CS194 Final Project¶

Jonathan Tan cs-194-abl

Seam Carving¶

Seam carving is pretty cool! You basically carve "seams" out of an image as you'd expect, and repeat until the image is the size you want.

You start off by defining an energy function for each pixel. I decided to use the gradient magnitude, something we've used in project 2. After converting an input to grayscale, we turn it into said magnitude image.

Next, we use dynamic programming trickery to determine a seam that runs through the picture that has the lowest "energy". This way, we can remove the seam that looks the least important/contributive to our picutre i.e. "content-aware" resizing.

The problem is constructed as follows: we create an array, same size as our grayscale image, where each entry contains the cumulative energy of the lowest energied seam that connects to it. Subsequently we can set up a recurrence relation: in the vertical case, the first row of values are just equal to those values in the gradient magnitude image. Then the ones below are the sum of itself and the lowest bordering value to the top. We store backpointers and coordinates, propagate downwards, and backtrack to figure out which seam we want to remove. Examples follow:

Every picture has been carved 100 times horizontally.

There's some pretty interesting failure cases here, but to be fair, anything can turn into a failure case if you carve enough times. The following is carved 300 times to show that scenario. You can see that we lose detail on the doge. Our energy function basically tries to preserve edges, so it works pretty well on pictures that have a lot of less edgy bland areas.
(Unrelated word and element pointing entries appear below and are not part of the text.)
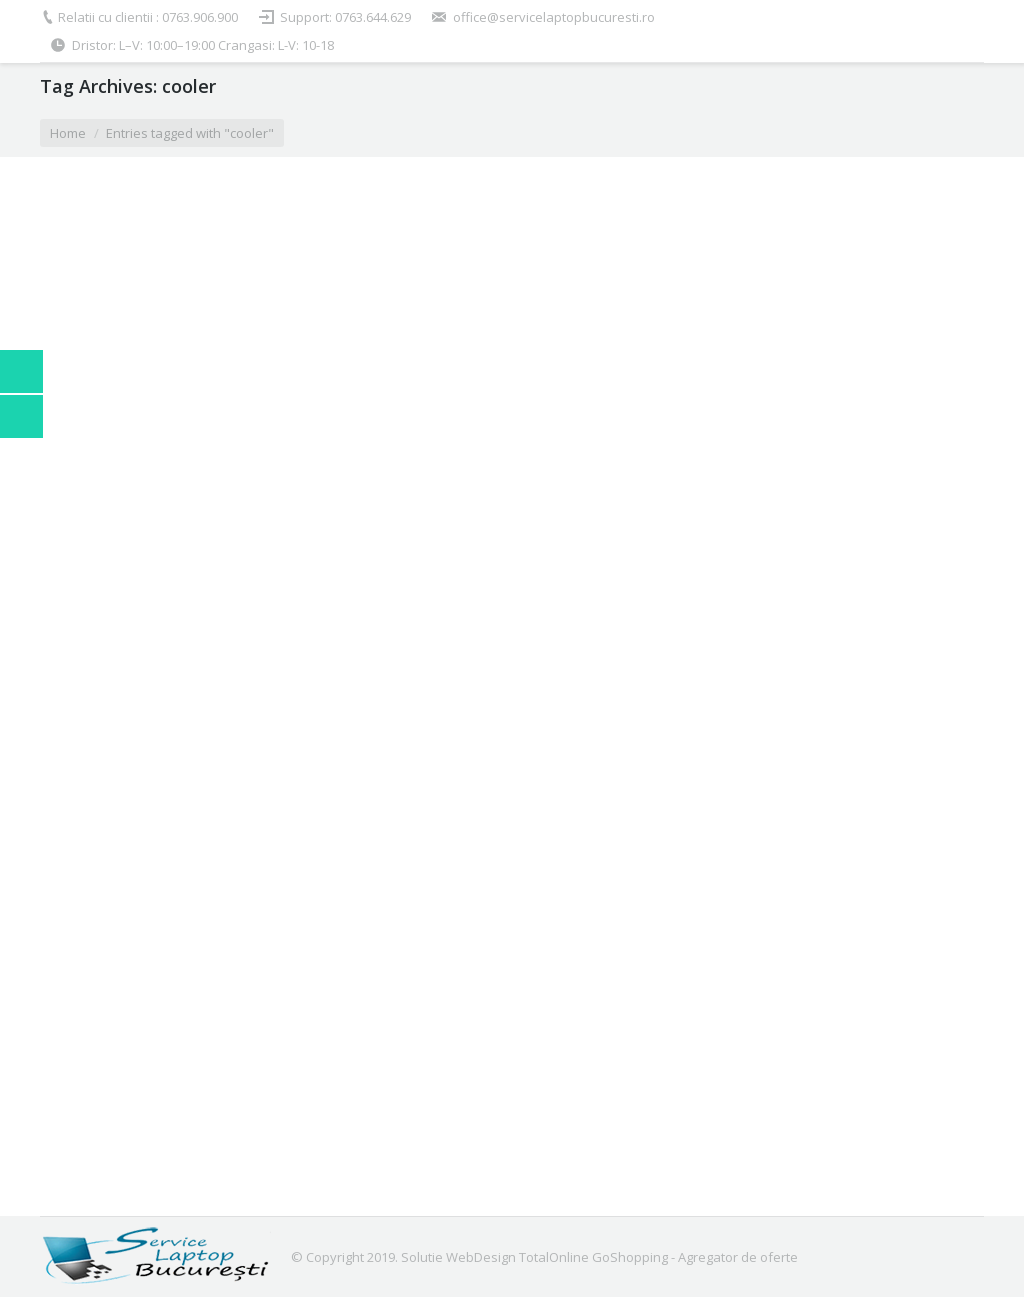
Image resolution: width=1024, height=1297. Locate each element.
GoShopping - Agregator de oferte (695, 1257)
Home (68, 133)
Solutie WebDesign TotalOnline (495, 1257)
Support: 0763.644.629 (345, 17)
As a bell and whistle, I also implemented seam inserting: same logic as carving, but instead of deleting the seam, you average the sides of the seam and add that into the picture. This does run into a problem of where you basically insert at the same location over and over again, but the results are pretty good if you don't notice the draaaaaagged out powerline at the bottom.

Conclusion¶

Most important thing I learned here was that there's pretty unique ways to gracefully handle dynamic programming edge cases. When you propagate the seams downwards, you need to handle the pixels at the sides because they can only look to two adjacent pixels versus three. However, you could also initiate two dummy columns of pixels in the seam map that have infinite energy so the algorithm will just never pick them.

Lightfield Cameras¶

Depth Refocusing¶

So if we take sixteen cameras and arrange them in a grid and shoot a shot, we can recombine those sixteen pictures with different alignments to get different areas of focus on our picture.

Each lens comes with its grid coordinates. We basically take a constant, multiply it by the distance between that lens and its center, shift the image from the lens by that result, and average all the lenses. Center camera is at (8, 8). Formula is as follows:

$$(u,v)_{shift} = c * [(u,v) - (u, v)_{center}]$$$$output = \dfrac{1}{16}\sum_{u=0,v=0}^{u=15,v=15} (u,v)_{shift} * (u, v)$$

So here's the naive approach when you sum up the photos without alignment (constant=0):

And here's what happens when you align them.


`c=.1`	`c=.2`	`c=.3`
`c=.4`	`c=.5`	`gif`

And here's the gif, but bigger:

Aperture Adjustment¶

Now remember that 16x16 grid of cameras? We generated the above images using every image, but if we limit how many images we use we can artificially adust the aperture of our shots. I'll align each image with constant = .2, but I won't use all the images right away.

This one is just the image from the center lens:

And here's what happens when you add surrounding images.


Just the center lens	Surrounding two images (5x5)
Surrounding five (11x11)	All images (16x16)

Again, a gif showcasing the transformation.

Conclusions¶

Lightfields are neat. I feel like they should have taken off a lot more than they did: it's a shame that Lytro is no longer around. I really liked how simple and important it is to label your data correctly: e.g. something like out_09_04_-823.454773_-3335.965088_.png is easier to split than out_09_04_-823.454773_-3335.965088.png in Python because you don't have to handle the filetype delimiter when splitting on _. Ran into this problem because of inconsistent labeling between datasets.